MINNEAPOLIS (AP) - Former Minnesota Viking Joe Senser told a jury Thursday that he wasn’t surprised when his wife failed to pick up their daughters and friends from a concert on the night of a crash that killed a man an interstate ramp in Minneapolis.
Senser, testifying in his wife’s criminal vehicular homicide trial, said she is “fiercely independent,” so it wasn’t unusual that she didn’t make it to the Xcel Energy Center that night.
Amy Senser, 45, faces three counts of vehicular homicide for the Aug. 23 death of Anousone Phanthavong. Prosecutors say she hit Phanthavong, 38, of Roseville, then drove away. Her attorney has said she didn’t know she hit anybody.
Joe Senser testified Wednesday that his wife told him she thought she had hit a construction cone or barrel with their Mercedes-Benz sport utility vehicle.

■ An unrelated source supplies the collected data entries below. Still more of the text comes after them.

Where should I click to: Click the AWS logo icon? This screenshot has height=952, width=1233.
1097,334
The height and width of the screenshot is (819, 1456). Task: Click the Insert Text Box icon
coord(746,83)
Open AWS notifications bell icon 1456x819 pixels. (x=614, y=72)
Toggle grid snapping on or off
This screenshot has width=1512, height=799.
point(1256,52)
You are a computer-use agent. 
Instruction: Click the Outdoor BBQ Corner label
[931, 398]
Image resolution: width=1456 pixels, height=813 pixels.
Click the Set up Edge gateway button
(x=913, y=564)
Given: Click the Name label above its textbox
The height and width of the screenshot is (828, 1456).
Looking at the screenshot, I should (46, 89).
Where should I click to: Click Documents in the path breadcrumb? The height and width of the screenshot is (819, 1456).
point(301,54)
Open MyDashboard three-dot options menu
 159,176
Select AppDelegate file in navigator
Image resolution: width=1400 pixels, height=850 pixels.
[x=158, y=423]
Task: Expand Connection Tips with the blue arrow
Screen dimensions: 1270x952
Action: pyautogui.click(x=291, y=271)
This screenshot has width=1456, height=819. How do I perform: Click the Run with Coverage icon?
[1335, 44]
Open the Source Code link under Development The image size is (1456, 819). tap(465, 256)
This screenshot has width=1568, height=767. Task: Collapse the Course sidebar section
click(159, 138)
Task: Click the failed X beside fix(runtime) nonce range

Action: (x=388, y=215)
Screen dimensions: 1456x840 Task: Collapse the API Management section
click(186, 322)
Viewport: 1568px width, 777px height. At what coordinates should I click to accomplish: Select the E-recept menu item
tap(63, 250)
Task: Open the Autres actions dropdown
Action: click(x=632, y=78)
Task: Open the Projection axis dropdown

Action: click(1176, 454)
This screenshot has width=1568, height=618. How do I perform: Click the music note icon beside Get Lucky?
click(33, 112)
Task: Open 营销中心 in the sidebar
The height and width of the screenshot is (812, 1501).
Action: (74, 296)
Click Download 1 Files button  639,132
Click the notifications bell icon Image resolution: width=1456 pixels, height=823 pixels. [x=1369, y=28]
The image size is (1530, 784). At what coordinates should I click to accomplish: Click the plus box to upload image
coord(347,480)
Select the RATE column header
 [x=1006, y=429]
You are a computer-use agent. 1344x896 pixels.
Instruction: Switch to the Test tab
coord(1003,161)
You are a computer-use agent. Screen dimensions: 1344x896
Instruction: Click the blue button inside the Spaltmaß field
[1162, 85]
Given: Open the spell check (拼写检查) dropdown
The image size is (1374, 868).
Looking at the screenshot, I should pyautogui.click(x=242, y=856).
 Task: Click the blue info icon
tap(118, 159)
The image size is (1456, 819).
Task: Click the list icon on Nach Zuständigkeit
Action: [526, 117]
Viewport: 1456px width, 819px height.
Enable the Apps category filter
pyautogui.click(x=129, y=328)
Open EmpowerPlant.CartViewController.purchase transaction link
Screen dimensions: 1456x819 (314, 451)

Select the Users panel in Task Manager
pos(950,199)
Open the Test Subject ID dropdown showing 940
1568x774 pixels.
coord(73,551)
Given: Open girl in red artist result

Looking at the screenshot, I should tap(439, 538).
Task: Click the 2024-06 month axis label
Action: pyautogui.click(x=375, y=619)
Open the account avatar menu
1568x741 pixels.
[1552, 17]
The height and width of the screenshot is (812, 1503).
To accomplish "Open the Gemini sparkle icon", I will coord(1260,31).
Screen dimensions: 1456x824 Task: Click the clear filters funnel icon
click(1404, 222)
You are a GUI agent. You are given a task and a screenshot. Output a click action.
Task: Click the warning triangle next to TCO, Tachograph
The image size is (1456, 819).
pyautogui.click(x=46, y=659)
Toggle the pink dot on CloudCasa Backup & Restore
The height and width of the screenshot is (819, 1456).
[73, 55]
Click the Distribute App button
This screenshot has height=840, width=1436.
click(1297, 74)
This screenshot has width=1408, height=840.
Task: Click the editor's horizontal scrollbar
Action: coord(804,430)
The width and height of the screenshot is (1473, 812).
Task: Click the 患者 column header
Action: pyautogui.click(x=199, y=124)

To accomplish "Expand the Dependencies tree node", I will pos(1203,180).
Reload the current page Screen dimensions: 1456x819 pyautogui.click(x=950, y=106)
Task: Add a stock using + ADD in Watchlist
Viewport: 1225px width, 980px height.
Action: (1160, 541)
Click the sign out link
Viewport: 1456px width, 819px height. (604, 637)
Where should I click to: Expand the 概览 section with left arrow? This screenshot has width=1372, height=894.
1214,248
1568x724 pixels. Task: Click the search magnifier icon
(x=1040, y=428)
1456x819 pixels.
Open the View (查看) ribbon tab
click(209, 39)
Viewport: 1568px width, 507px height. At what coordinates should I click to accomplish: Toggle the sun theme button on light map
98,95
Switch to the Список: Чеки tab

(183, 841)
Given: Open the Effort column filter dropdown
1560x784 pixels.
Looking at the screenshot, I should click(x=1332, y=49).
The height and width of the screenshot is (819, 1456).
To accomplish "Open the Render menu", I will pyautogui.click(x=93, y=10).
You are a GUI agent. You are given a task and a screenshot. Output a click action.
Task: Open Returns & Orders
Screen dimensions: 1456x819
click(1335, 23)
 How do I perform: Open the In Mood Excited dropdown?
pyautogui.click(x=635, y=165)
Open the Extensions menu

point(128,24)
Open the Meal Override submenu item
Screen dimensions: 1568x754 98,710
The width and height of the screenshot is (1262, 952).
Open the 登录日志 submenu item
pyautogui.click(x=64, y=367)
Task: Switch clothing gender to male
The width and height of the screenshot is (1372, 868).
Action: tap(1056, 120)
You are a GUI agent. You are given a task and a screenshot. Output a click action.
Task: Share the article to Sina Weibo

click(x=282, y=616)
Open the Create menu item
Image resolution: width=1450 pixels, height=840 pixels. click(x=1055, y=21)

When he returned as a witness Thursday, he said his wife’s independence was something he referred to as “Amyworld,” the Star Tribune reported.
Assistant Hennepin County Attorney Deborah Russell asked Senser about whether his wife had lied to him about having affairs. While that topic was earlier ruled to be off-limits, Russell was given permission to bring it up Thursday because Joe Senser had testified that his wife had not lied to him during their 22-year marriage.
When asked whether she’d lied about affairs, Senser said he’d never asked her about affairs.
“Did you catch her in inappropriate relationships with other men?” Russell asked.
“No,” Senser said.
In other testimony Thursday, Minnesota State Patrol Sgt. Dan Beasley testified about a statement he took from Joe Sensor’s friend, Dr. Rick Sponaugle, who lives in Florida.
Amy Senser’s attorney, Eric Nelson, pointed out other inconsistencies in Sponaugle’s statement to authorities. Among them, Sponaugle had said a wine cooler was in the vehicle, but that wasn’t true. Investigators found a Mike’s Hard Lemonade bottle cap.
The Pioneer Press reported Beasley also told jurors that Ashlee Senser, one of Joe Senser’s daughters from his first marriage, was considered the primary suspect until three days after the accident, when one of Joe Senser’s relatives called authorities to say Amy Senser had been driving.
Nine days after the crash, Amy Senser submitted a statement to authorities admitting she was the driver.